WHAT TO DO: Since the copy must hold text only, transcribe the data below exactly and omit the images.

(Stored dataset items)
---

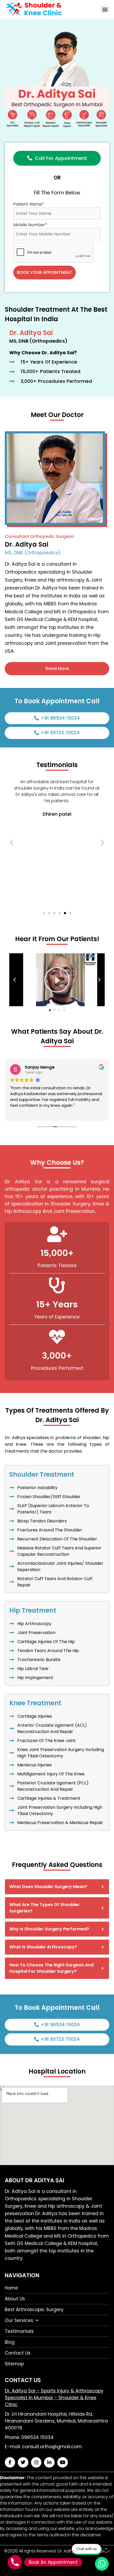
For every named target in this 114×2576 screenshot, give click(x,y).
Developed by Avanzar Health (57, 2557)
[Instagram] (36, 2462)
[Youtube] (62, 2462)
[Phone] (15, 2562)
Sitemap (14, 2364)
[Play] (57, 979)
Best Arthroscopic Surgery (34, 2309)
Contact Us (17, 2353)
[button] (104, 9)
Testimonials (19, 2331)
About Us (15, 2299)
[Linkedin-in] (49, 2462)
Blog (10, 2342)
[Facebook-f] (10, 2462)
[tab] (57, 1886)
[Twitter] (23, 2462)
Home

---

RESULT BELOW:
For every named target in this 114×2576 screenshot, give click(x,y).
Developed by Avanzar Health (57, 2557)
[Instagram] (36, 2462)
[Youtube] (62, 2462)
[Phone] (15, 2562)
Sitemap (14, 2364)
[Play] (57, 979)
Best Arthroscopic Surgery (34, 2309)
Contact Us (17, 2353)
[button] (104, 9)
Testimonials (19, 2331)
About Us (15, 2299)
[Linkedin-in] (49, 2462)
Blog (10, 2342)
[Facebook-f] (10, 2462)
[tab] (57, 1886)
[Twitter] (23, 2462)
Home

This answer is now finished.